Last weekend, in Washington Square Park in downtown Manhattan at a giant mill-in, teach-in, whatever-in-extension of Occupy Wall Street’s camp-out in Zuccotti Park, there was a moment to remember. Under what can only be called a summer sun, a contingent from the Egyptian Association for Change, USA, came marching in, their “Support Occupy Wall Street” banners held high (in Arabic and English), chanting about Cairo’s Tahrir Square (where some of them had previously camped out). The energy level of the crowd rose to buzz-level and cheers broke out.

And little wonder. After all, it was a moment for the history books. An American protest movement had taken its most essential strategic act directly from an Egyptian movement for democracy: camp out and don’t go home. It had then added (as one of the Egyptians pointed out to me) a key tactic of that movement, the widespread and brilliant use of social media to jumpstart events. And keep in mind that some of the Egyptian organizers at Tahrir Square had been trained in social networking by organizations like the International Republican Institute and the Democratic National Institute (created and indirectly funded by the U.S. Congress). Now, the American version of the same is being re-exported to the world. Try to unravel that one if you will -- and while you’re at it, toss out the great myth of American non-protest of these last years: that going online, Facebooking, and tweeting were pacifiers that suppressed in the young the possibility of actually heading into the streets and doing something.

By the way, the Egyptians weren’t the only ones there. As reporter Andy Kroll points out, from the beginning there were Greeks, Spaniards, Japanese, and others involved in Occupy Wall Street, all representing a new era of global activism. And better yet, the growing American movement isn’t denying these foreign influences; it’s hailing them, it’s cheered by them!
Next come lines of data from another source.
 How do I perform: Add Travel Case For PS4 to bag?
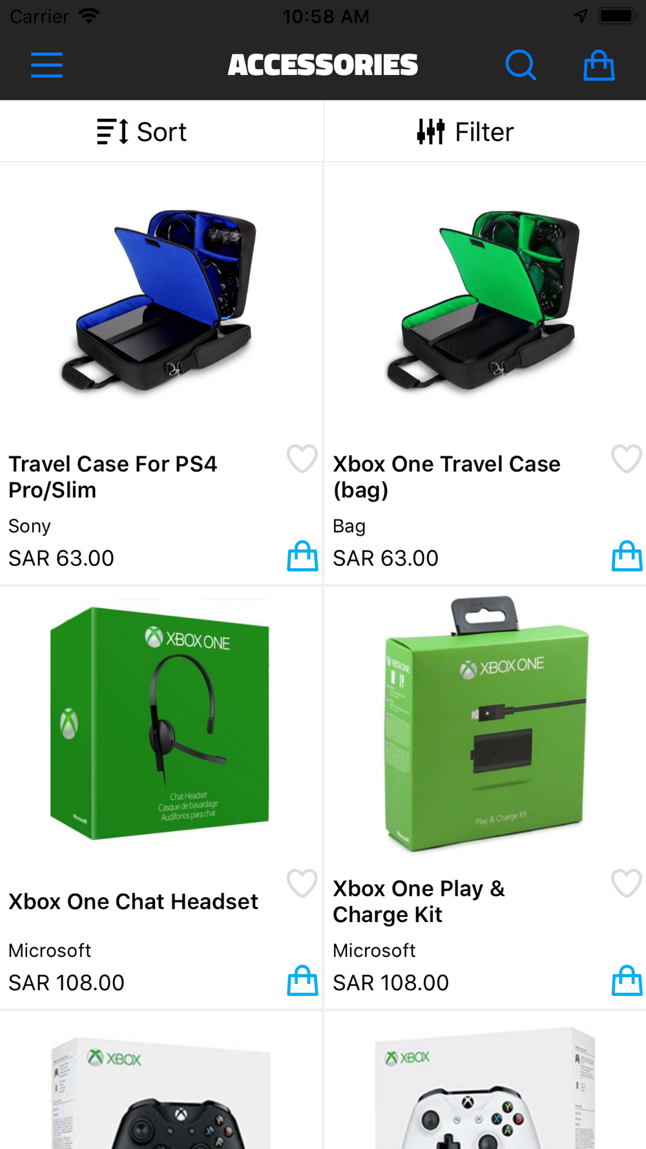[x=302, y=556]
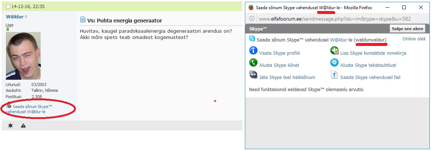Click the black star reputation icon
432x151 pixels.
tap(10, 126)

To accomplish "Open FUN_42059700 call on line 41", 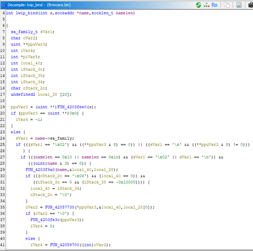I will [65, 245].
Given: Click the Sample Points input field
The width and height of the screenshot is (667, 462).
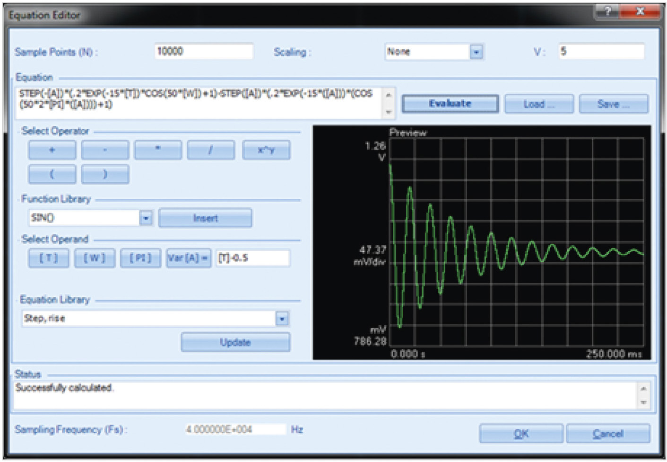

If that isn’t myth-busting, what is? Think of it as blowback as neither the CIA, nor even Chalmers Johnson, ever imagined it. Or maybe it’s some kind of modern export-import-export business. In any case, standing in Washington Square Park watching what could only be called the festivities (if you ignored a police lock-down in the vicinity more appropriate for Kabul, Afghanistan), it wasn’t hard to believe that the very idea of American exceptionalism was expiring right in front of our eyes. It had, of course, already worn desperately thin, or all those Republican presidential candidates and our president wouldn’t be insisting on its reality every five seconds. All I can say is that when the neoliberal globalizers of the 1990s first proclaimed the world to be one, this was surely not what they had in mind!

And yet, consider something else as well (and for those of you who don’t feel comfortable holding two seemingly contradictory thoughts in your head at one time, stop here): Foreign influences or no, Occupy Wall Street couldn’t be a more homegrown or traditionally American movement. As our preeminent historian of Wall Street, TomDispatch regular Steve Fraser, author of Wall Street: America’s Dream Palace, points out, the young occupiers of Zuccotti Park caught the zeitgeist of the moment by mainlining directly into the central vein of American oppositional movements for more than a century before the Great Depression ended. No wonder their movement is spreading fast. They may not have known their history, but they sensed it and so went right for that essential strand of American protest DNA: the “street of torments” at the bottom of Manhattan Island. Tom

The All-American Occupation
A Century of Our Streets Vs. Wall Street

By Steve Fraser

Occupy Wall Street, the ongoing demonstration-cum-sleep-in that began a month ago not far from the New York Stock Exchange and has since spread like wildfire to cities around the country, may be a game-changer. If so, it couldn’t be more appropriate or more in the American grain that, when the game changed, Wall Street was directly in the sights of the protesters.

The fact is that the end of the world as we’ve known it has been taking place all around us for some time. Until recently, however, thickets of political verbiage about cutting this and taxing that, about the glories of “job creators” and the need to preserve “the American dream,” have obscured what was hiding in plain sight -- that street of streets, known to generations of our ancestors as “the street of torments.”